- [THE PROBLEM]
List all lines of the data that include the string "computer".

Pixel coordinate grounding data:
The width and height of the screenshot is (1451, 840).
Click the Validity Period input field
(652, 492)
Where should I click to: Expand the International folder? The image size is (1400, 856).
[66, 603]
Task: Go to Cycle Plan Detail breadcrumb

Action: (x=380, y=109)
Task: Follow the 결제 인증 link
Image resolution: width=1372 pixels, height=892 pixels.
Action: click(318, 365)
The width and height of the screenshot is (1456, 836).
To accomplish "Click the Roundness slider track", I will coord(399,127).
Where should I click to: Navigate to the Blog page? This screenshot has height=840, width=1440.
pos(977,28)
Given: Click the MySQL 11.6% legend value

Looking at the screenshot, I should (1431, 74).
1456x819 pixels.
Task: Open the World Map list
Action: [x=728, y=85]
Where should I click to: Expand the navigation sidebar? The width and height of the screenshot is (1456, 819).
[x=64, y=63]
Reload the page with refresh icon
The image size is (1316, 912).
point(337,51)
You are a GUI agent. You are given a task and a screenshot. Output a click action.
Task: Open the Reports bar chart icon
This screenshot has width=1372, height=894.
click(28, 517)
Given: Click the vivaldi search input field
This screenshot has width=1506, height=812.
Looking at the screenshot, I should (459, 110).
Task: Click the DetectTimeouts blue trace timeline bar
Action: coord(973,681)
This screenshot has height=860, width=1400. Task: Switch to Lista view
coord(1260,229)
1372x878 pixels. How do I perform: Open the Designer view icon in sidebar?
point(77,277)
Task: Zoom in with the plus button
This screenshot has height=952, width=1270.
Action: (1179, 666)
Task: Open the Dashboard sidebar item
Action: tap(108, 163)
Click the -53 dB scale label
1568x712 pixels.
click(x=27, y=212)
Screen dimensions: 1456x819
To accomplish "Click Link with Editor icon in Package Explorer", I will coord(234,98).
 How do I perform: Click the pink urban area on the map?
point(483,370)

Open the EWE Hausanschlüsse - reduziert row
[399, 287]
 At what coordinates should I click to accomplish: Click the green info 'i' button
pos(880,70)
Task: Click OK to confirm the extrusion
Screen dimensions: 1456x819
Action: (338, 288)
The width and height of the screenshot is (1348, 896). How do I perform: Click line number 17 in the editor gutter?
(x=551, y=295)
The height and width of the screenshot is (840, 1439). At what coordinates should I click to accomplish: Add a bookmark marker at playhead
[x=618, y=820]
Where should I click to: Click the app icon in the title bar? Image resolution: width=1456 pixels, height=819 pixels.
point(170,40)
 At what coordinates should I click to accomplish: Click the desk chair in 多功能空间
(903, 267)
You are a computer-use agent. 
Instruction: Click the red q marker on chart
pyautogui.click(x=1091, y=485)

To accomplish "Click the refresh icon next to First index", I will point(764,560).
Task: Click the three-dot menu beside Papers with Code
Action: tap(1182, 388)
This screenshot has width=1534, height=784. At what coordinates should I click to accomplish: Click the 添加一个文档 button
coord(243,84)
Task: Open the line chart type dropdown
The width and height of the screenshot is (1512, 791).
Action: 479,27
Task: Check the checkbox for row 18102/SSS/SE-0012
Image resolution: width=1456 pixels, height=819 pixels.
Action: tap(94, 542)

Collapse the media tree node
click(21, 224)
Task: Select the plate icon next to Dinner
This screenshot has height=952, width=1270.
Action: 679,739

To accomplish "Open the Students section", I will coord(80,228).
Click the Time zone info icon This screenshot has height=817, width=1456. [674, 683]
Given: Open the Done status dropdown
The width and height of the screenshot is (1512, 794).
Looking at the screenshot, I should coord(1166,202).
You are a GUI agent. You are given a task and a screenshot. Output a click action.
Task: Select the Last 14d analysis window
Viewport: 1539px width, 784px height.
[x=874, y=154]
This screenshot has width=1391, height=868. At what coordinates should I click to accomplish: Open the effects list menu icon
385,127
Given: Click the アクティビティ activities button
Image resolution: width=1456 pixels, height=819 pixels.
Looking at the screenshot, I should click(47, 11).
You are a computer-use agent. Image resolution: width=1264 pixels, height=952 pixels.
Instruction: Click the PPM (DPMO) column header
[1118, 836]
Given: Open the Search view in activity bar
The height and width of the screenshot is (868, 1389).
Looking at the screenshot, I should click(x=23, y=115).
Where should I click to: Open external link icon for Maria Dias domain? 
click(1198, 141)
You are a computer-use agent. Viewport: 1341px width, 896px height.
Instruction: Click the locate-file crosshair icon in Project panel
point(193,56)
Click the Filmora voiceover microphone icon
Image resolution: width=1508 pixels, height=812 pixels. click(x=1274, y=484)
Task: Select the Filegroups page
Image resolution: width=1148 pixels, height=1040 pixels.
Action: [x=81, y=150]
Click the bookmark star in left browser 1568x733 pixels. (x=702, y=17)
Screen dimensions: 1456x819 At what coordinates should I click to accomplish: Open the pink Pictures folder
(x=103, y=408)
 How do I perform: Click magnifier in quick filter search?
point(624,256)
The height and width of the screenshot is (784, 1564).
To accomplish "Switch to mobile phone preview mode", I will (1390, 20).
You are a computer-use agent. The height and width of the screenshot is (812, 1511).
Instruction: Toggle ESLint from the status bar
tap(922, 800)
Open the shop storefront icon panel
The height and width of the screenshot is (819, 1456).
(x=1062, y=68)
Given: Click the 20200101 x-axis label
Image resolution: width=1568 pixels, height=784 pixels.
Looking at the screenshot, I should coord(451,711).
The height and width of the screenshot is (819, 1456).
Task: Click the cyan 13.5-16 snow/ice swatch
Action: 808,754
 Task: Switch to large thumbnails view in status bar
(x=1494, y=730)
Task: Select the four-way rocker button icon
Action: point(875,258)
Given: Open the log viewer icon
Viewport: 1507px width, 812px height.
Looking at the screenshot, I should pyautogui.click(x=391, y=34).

- [ANSWER SPACE]
You are a computer-use agent. 
You are a computer-use agent. Image resolution: width=1264 pixels, height=952 pixels.
You are a computer-use agent. Viewport: 1341px width, 896px height.
You are a computer-use agent. The height and width of the screenshot is (812, 1511).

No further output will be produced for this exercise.